** Instructions to follow **
Find every line in the records that holds the string "computer". Copy each one.

** Available data **
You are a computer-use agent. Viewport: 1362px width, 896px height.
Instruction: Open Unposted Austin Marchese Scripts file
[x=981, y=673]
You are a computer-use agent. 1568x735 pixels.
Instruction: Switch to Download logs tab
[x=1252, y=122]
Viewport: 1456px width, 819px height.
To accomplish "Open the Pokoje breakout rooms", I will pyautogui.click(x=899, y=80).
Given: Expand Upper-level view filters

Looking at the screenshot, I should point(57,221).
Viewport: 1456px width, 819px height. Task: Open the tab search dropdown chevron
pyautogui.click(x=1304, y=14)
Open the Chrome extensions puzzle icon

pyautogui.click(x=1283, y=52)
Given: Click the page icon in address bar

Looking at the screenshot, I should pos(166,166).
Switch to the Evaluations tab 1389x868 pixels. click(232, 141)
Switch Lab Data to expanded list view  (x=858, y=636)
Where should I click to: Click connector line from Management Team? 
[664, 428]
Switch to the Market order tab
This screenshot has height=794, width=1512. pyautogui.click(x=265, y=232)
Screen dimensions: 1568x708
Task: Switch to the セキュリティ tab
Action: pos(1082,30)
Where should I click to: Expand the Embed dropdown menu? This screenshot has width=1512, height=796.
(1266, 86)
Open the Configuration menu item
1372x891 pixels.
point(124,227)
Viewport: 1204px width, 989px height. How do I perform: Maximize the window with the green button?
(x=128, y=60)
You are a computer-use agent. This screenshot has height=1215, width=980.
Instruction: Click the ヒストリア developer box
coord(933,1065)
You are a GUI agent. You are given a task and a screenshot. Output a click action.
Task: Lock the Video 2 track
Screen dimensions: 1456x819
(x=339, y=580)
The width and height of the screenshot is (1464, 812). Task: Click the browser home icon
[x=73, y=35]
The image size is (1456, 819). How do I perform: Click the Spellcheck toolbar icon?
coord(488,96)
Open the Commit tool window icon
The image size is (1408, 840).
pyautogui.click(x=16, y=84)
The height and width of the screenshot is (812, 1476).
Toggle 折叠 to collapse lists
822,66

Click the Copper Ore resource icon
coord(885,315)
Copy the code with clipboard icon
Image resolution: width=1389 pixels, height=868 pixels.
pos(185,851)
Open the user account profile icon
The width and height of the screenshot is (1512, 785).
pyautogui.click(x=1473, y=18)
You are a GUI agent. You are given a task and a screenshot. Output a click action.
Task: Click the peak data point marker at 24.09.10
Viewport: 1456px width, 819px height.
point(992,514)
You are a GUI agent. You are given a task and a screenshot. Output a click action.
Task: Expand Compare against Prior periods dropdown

** Output of the task **
You are a computer-use agent. Viewport: 1362px width, 896px height.
You are a computer-use agent. 1568x735 pixels.
You are a computer-use agent. This screenshot has height=1215, width=980.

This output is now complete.